▸ **ASSIGNMENT**:
Output all the data exactly as it appears below.

Collected data entries

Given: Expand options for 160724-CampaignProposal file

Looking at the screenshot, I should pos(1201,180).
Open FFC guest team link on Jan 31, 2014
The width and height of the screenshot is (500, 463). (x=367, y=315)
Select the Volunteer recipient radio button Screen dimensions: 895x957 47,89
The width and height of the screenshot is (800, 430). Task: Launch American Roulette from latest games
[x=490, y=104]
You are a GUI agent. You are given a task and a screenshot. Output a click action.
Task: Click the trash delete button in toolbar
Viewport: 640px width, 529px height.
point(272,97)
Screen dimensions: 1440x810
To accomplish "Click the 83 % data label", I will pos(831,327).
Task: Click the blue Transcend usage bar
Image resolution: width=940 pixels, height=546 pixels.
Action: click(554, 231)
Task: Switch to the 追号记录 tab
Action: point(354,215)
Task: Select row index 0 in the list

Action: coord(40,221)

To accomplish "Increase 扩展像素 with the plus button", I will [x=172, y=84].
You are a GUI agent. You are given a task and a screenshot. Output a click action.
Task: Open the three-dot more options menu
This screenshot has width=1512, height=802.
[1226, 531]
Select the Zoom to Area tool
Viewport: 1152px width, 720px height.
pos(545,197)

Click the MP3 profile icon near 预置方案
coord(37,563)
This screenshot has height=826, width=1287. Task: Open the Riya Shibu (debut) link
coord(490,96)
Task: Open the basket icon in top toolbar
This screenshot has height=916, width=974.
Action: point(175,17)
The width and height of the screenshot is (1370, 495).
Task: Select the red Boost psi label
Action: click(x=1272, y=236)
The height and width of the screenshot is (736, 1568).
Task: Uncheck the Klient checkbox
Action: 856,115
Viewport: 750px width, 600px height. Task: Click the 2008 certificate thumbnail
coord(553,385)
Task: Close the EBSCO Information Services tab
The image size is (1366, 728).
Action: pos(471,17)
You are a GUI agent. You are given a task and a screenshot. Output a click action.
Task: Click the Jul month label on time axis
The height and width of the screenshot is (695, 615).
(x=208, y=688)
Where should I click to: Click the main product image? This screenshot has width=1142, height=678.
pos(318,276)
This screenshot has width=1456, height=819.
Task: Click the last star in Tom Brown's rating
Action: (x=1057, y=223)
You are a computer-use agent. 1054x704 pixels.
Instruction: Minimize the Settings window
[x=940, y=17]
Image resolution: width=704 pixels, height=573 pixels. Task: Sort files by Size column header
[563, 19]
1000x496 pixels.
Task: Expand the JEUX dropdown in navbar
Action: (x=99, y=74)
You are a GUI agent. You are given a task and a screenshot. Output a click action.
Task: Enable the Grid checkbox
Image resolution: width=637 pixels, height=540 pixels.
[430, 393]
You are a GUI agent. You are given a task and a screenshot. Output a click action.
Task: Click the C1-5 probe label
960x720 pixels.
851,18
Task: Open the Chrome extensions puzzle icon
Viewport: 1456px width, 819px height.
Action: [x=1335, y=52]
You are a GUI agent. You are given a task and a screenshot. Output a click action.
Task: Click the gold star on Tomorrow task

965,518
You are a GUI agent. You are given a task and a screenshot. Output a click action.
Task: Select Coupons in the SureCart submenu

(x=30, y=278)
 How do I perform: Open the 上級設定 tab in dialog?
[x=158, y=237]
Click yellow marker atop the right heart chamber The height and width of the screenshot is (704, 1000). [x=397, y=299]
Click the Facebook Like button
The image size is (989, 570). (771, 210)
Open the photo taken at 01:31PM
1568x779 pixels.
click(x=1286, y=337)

▸ **EXPECTED ANSWER**:
Given: Expand options for 160724-CampaignProposal file

Looking at the screenshot, I should pos(1201,180).
Open FFC guest team link on Jan 31, 2014
The width and height of the screenshot is (500, 463). (x=367, y=315)
Select the Volunteer recipient radio button Screen dimensions: 895x957 47,89
The width and height of the screenshot is (800, 430). Task: Launch American Roulette from latest games
[x=490, y=104]
You are a GUI agent. You are given a task and a screenshot. Output a click action.
Task: Click the trash delete button in toolbar
Viewport: 640px width, 529px height.
point(272,97)
Screen dimensions: 1440x810
To accomplish "Click the 83 % data label", I will pos(831,327).
Task: Click the blue Transcend usage bar
Image resolution: width=940 pixels, height=546 pixels.
Action: click(554, 231)
Task: Switch to the 追号记录 tab
Action: point(354,215)
Task: Select row index 0 in the list

Action: coord(40,221)

To accomplish "Increase 扩展像素 with the plus button", I will [x=172, y=84].
You are a GUI agent. You are given a task and a screenshot. Output a click action.
Task: Open the three-dot more options menu
This screenshot has width=1512, height=802.
[1226, 531]
Select the Zoom to Area tool
Viewport: 1152px width, 720px height.
pos(545,197)

Click the MP3 profile icon near 预置方案
coord(37,563)
This screenshot has height=826, width=1287. Task: Open the Riya Shibu (debut) link
coord(490,96)
Task: Open the basket icon in top toolbar
This screenshot has height=916, width=974.
Action: point(175,17)
The width and height of the screenshot is (1370, 495).
Task: Select the red Boost psi label
Action: click(x=1272, y=236)
The height and width of the screenshot is (736, 1568).
Task: Uncheck the Klient checkbox
Action: 856,115
Viewport: 750px width, 600px height. Task: Click the 2008 certificate thumbnail
coord(553,385)
Task: Close the EBSCO Information Services tab
The image size is (1366, 728).
Action: pos(471,17)
You are a GUI agent. You are given a task and a screenshot. Output a click action.
Task: Click the Jul month label on time axis
The height and width of the screenshot is (695, 615).
(x=208, y=688)
Where should I click to: Click the main product image? This screenshot has width=1142, height=678.
pos(318,276)
This screenshot has width=1456, height=819.
Task: Click the last star in Tom Brown's rating
Action: (x=1057, y=223)
You are a computer-use agent. 1054x704 pixels.
Instruction: Minimize the Settings window
[x=940, y=17]
Image resolution: width=704 pixels, height=573 pixels. Task: Sort files by Size column header
[563, 19]
1000x496 pixels.
Task: Expand the JEUX dropdown in navbar
Action: (x=99, y=74)
You are a GUI agent. You are given a task and a screenshot. Output a click action.
Task: Enable the Grid checkbox
Image resolution: width=637 pixels, height=540 pixels.
[430, 393]
You are a GUI agent. You are given a task and a screenshot. Output a click action.
Task: Click the C1-5 probe label
960x720 pixels.
851,18
Task: Open the Chrome extensions puzzle icon
Viewport: 1456px width, 819px height.
Action: [x=1335, y=52]
You are a GUI agent. You are given a task and a screenshot. Output a click action.
Task: Click the gold star on Tomorrow task

965,518
You are a GUI agent. You are given a task and a screenshot. Output a click action.
Task: Select Coupons in the SureCart submenu

(x=30, y=278)
 How do I perform: Open the 上級設定 tab in dialog?
[x=158, y=237]
Click yellow marker atop the right heart chamber The height and width of the screenshot is (704, 1000). [x=397, y=299]
Click the Facebook Like button
The image size is (989, 570). (771, 210)
Open the photo taken at 01:31PM
1568x779 pixels.
click(x=1286, y=337)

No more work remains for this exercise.